いや、日本から一歩外に出たら「ありえない」ことって往々にしてあるじゃないですか。日本の常識が通じないというかね。でも、それこそがまさに海外に出る醍醐味でもあり、自国の常識や価値観を第三者的に見ることができるいいきっかけになるわけなんですけれども。

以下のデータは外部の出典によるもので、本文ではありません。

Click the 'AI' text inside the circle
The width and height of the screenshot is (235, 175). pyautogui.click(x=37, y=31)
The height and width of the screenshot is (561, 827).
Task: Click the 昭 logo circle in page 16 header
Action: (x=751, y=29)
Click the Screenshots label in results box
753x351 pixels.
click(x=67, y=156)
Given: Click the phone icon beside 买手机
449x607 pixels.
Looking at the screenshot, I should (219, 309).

でもね、ベトナムで起きる出来事って往々にして振れ幅が大きすぎるんだよね!

というわけで、華々しい第一回目を飾るのは、まさに今日出会ったおじさんです。

今日、私はかなり大事な約束があって、ちょっと急ぎ気味にバイクタクシーをアプリで捕まえたわけです。こちらでバイタクが呼べるアプリは、大きく

・Grab
・goviet
・be

上記の3つです。個人的な感覚ですけど、なんとなくgovietのドライバーはおっちゃんが多い感じ。Grabのドライバーは若者からおっちゃんまで幅広い感があります。Grabの波に乗り遅れたおっちゃんドライバーをgovietが取り込んだのかなー。まぁ、推測ですけど。ちなみに支払い方法も、Grabは日本のクレジットカードを登録してあるのでキャッシュレス。ほかの2つは、いつもニコニコ現金払いです。

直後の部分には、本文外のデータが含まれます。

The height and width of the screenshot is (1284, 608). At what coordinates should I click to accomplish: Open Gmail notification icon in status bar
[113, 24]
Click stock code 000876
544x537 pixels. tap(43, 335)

で、これまではGrabを使うことが多かったんですが、最近ちょっと値段が高い気がしまして、govietの登場頻度が高くなってきたわけです。今日も、4.5kmくらいの距離を移動するのにGrabだと3万5000ドン(約175円)に対して、govietが2万6000ドン(約130円)だったもので、「あ、こりゃgovietだな」ってオーダーしたんですよね。あれ?ここまで書いておいて、純粋な日本人の皆様は「そんな変わんねーじゃん」って感じでしょうかね?いやー、だんだん人間の金銭感覚って変わってくるものですね。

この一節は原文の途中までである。